■ **Exercise tasks**:
[A] Can you extract the passage of the article on pursuing desires while detaching from them, starting at "One of the major" and ending at "does not fit.", word for word?
[B] Could you continue the article on pursuing desires while detaching from them from the point where it stops?

■ **Document section**:

Solving the Paradox of Pursuing Our Desires While Detaching From Them
This is a reader question. Let me know if you have one!
One of the major areas I work on with clients who are struggling with burnout and trying to reconnect with their creative center is how to differentiate between what they truly desire and what they only think they do. The latter consists of things they feel they need or should have, but that do not bring the happiness we associate with getting what we want. This failure of expected results brings with it an enormous burden of anxiety, confusion, and despair. Eventually this can turn into burnout, a dislocation or dissociation of the self from its true desires: the experience of living a life that does not fit.
A reader recently asked me about the seeming contradiction between what I recommend to clients, that they pursue their deepest desires (once they’ve identified them), and what many great teachings from around the world advise, which is to detach from desires. She struggles, she wrote, with letting her desires be her compass while detaching from outcomes. What she is hitting on is the essential challenge of desire: often we want something because of what we hope we’ll get from it, and it can be difficult to differentiate between this kind of desire and a genuine desire (what I would perhaps call a desire-need of the soul). Additionally, few people are free from all attachment to outcome. How do we sort through the seeming paradox of following our desires while detaching from them? To put this another way, how do we figure out what we really desire versus what we desire for the (expected; hoped-for) results?

■ **Records supplied**:
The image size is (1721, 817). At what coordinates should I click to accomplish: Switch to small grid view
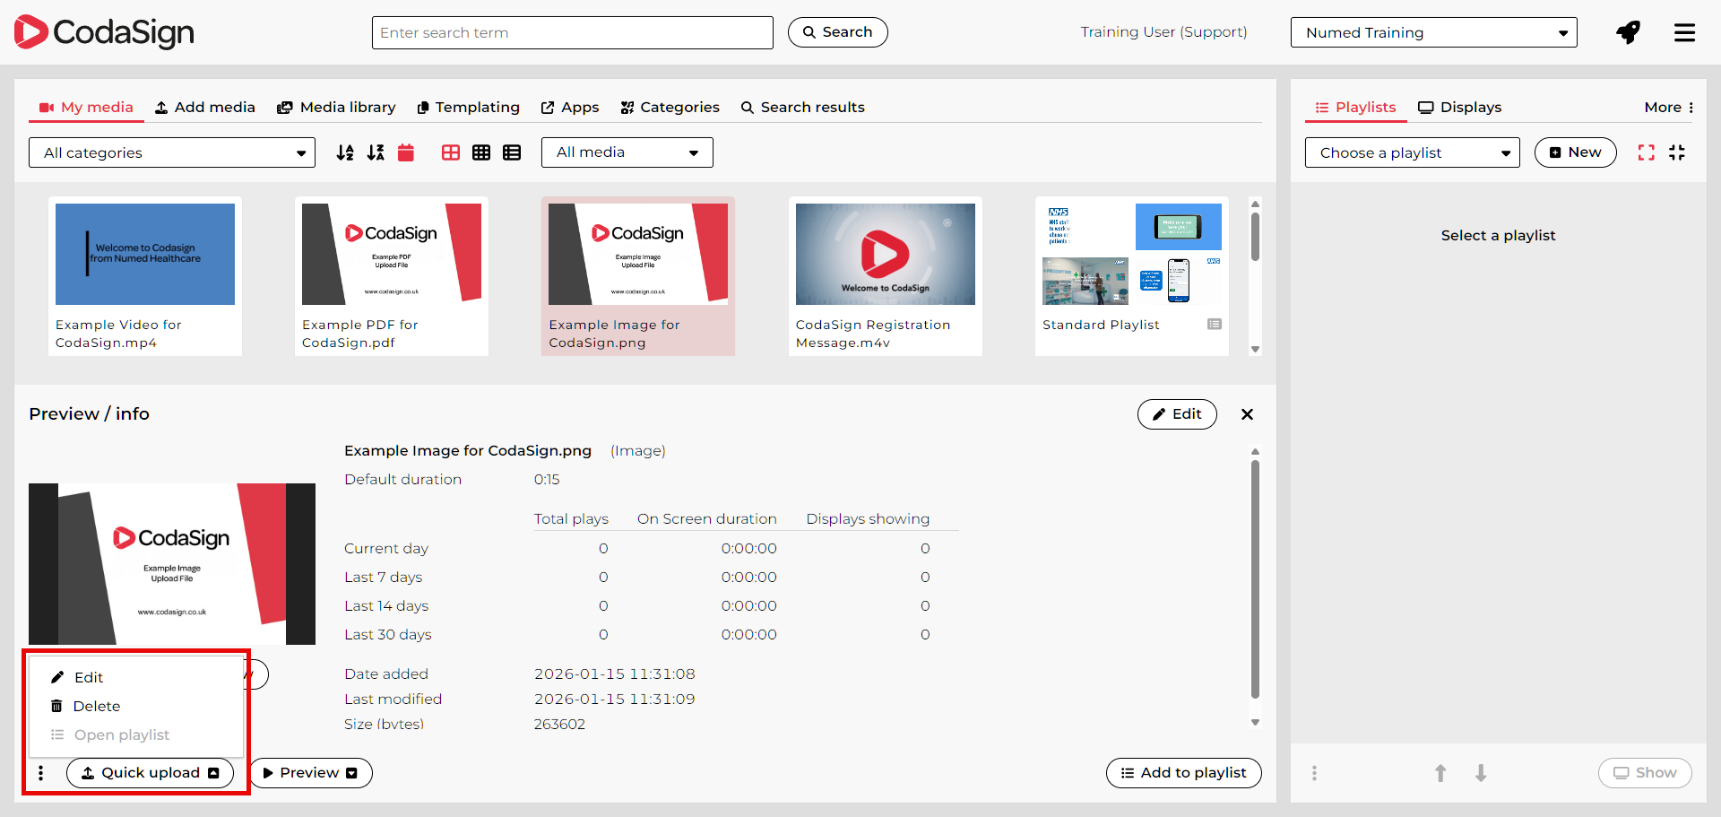tap(481, 153)
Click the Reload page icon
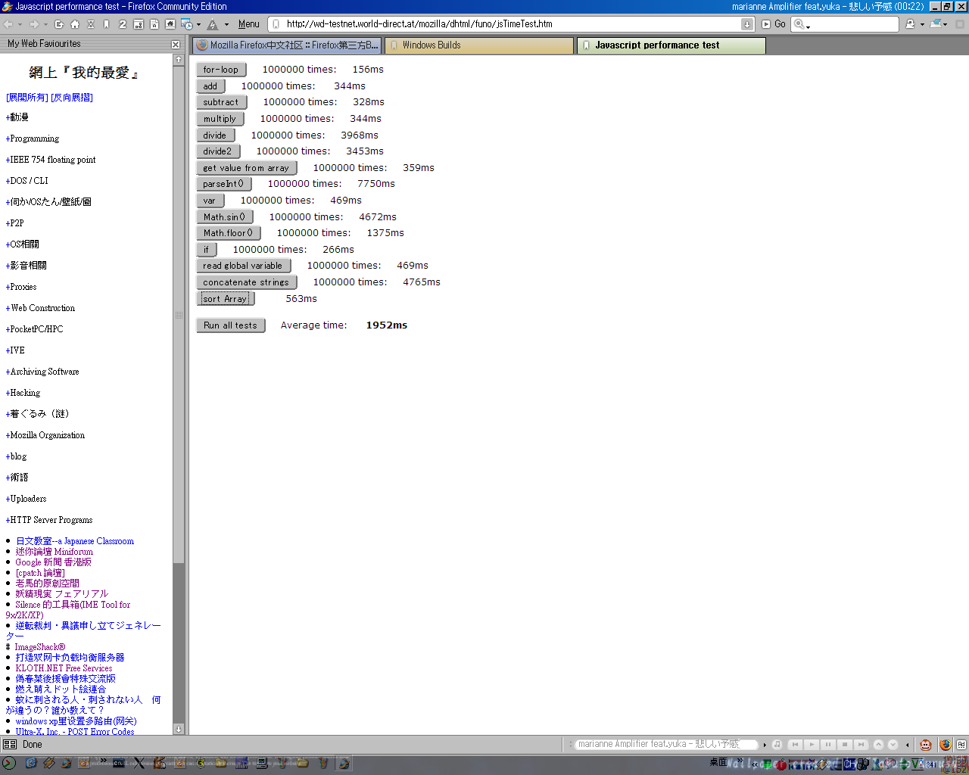969x775 pixels. click(59, 24)
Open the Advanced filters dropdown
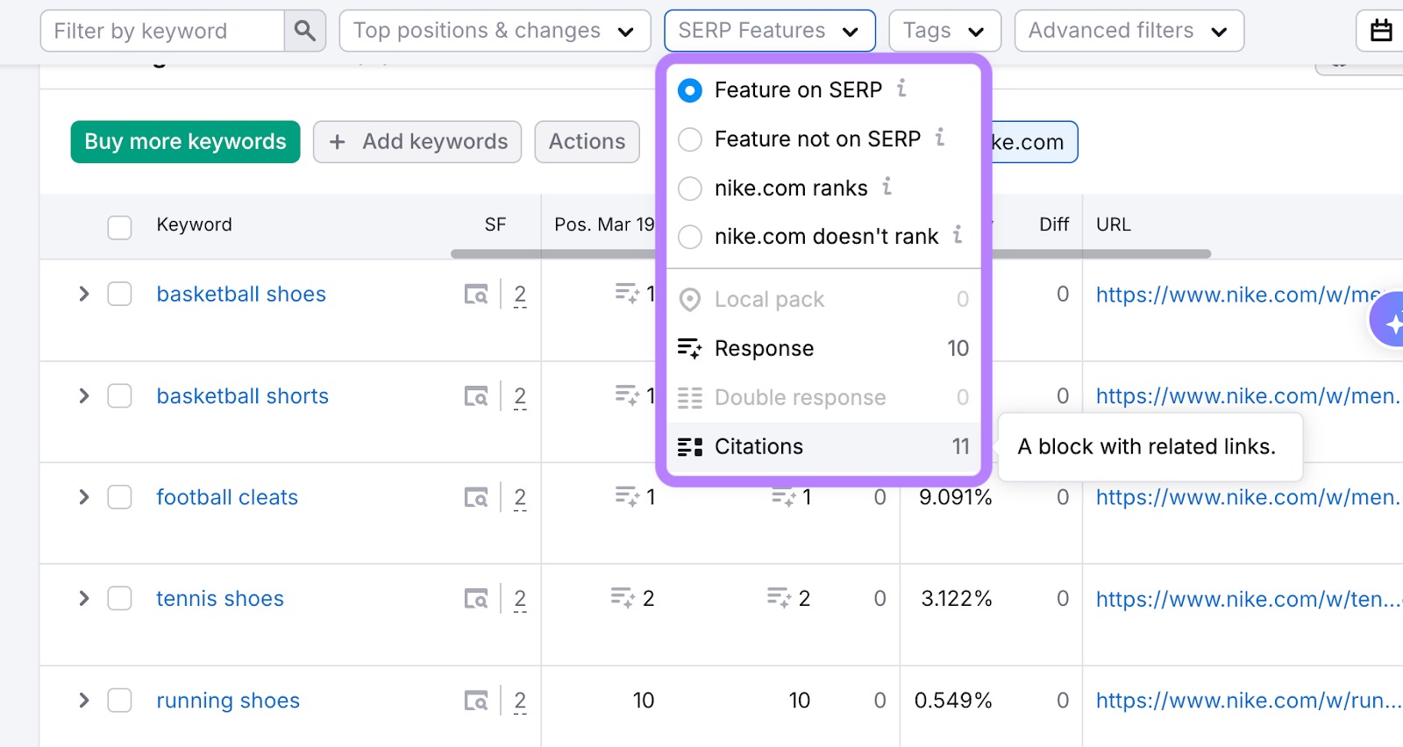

■ **Answers for the exercise**:
[A]
One of the major areas I work on with clients who are struggling with burnout and trying to reconnect with their creative center is how to differentiate between what they truly desire and what they only think they do. The latter consists of things they feel they need or should have, but that do not bring the happiness we associate with getting what we want. This failure of expected results brings with it an enormous burden of anxiety, confusion, and despair. Eventually this can turn into burnout, a dislocation or dissociation of the self from its true desires: the experience of living a life that does not fit.

[B]
First, is it wrong want something because of hoped-for outcomes? Not at all. Many people live this way and do just fine. But some can find that eventually they reach a point of disillusionment with life, where their disappointment in the results of their efforts becomes despair. Certain types of people are prone to this kind of burnout. Those whose life path must inevitably diverge from conventional or “correct” routes generally reach an existential crisis point in what could be termed the “faux results” phase of life. This is a time that comes after the “preparation” phase, which is full of maturation activities like studying, starting careers, planning families. The faux results phase is one of presumed arrival. Presumed, because it is not yet the time of real arrival. It is an in-between phase where many of us, perhaps all of us to some extent, grapple with the hard truth of desire: wanting something and working hard for it doesn’t guarantee any certain outcome, particularly happiness. The universe does not calculate rewards by any mathematics of merit.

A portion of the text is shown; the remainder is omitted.